36. Mr Fitzpatrick was very critical of this.  How, he argued, could the use of NEWPOL in relation to invoices for the commercial importation of goods not be trade mark use?  Mr Fitzpatrick also put to me a more complicated analysis that involved the customs seizure provisions in Part 13 of the Act but I am satisfied that the matter should be decided from first principles.

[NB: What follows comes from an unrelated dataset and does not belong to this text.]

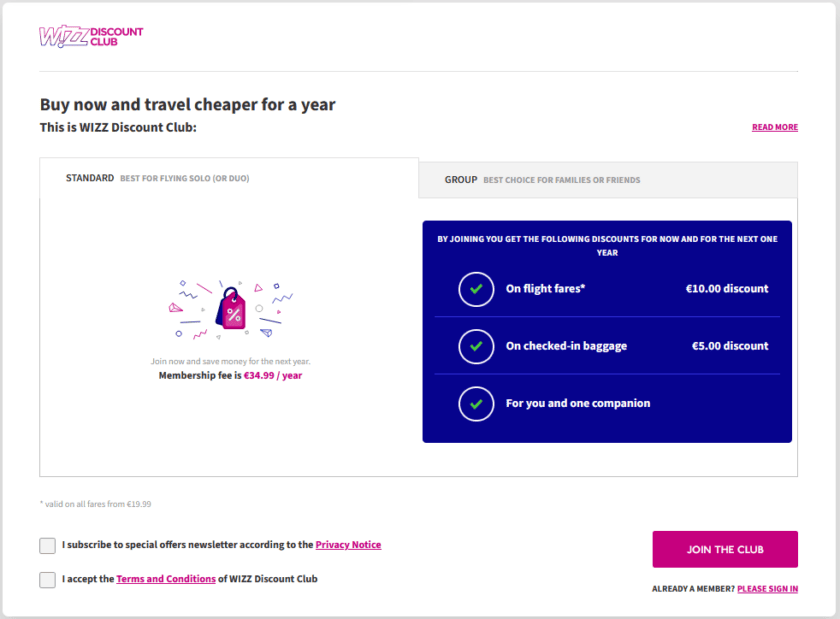Click the fares validity footnote text
Screen dimensions: 840x619
pos(96,504)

37. It seems to me that Shinwa has invoiced Tiger Chemicals for NEWPOL product, albeit either already re-badged or to be re-badged (subsequently, in Australia and by Tiger Chemicals) as TIGERFAX.  Even so, the use of the trade mark NEWPOL in the Shinwa invoices in the terms quoted is clearly to indicate the nature of the goods by reference to their trade source.  I exclude any possible “comparative” functions.  The use of the words “Sanyo Chemical” make, NEWPOL PE62 is clearly not for purpose of comparison.  To argue that this is a descriptive and non-trade mark use, as Ms Goddard does, is to assume that the word NEWPOL is part of the lexicon of ordinary traders.  One might as well postulate that the trade mark COCA COLA might be used similarly, yet in a non-trade mark sense, in an invoice for cola-based soft drinks.

Conclusion

38. My decision is that the trade mark should be removed for those goods on which it has not been used.  As to its consequent terms, there is some gap between what the two parties appear to accept as an appropriate statement of the goods.  I see no justification for retention of the trade mark for “industrial chemicals”, which is clearly an ambit claim.  In the lack of any detailed submissions from either party my decision is that the trade mark should be removed for all goods other than “surfactants”.  This is both the heading under which Sanyo’s trade mark is listed in various trade directories that are in the evidence, and the descriptive term used in Sanyo’s brochures.

39. Unless the registrar has been served with a copy of a notice of appeal prior to the date on which my decision is implemented, I direct that removal proceed after one month from the date of this decision.  In the event of an appeal, implementation must await the decision or discontinuance of the appeal.

40. I direct that Sanyo pay the costs of Nuplex.

Terry Williams
Hearing Officer
Trade Marks Hearings
31 January 2005

1 This is the terminology of the regulations under the earlier 1955 Act, which drew a now-irrelevant distinction between leave and special leave.  All that is required under the current regulations is my “permission”.
2 Mia McEwan, whose declaration supports the request for my permission to bring in further evidence,
3 (1995) 31 IPR 439
4 I put no weight on the product identifiers here, PE 62 etc.  The evidence shows that such identifiers are commonly used by chemical wholesalers and they do not seem to detract from the trade marks in question, with which they are used.
5 As Ms Goddard noted, these brochures are undated and Mr Ienaga does not attest to the date of circulation.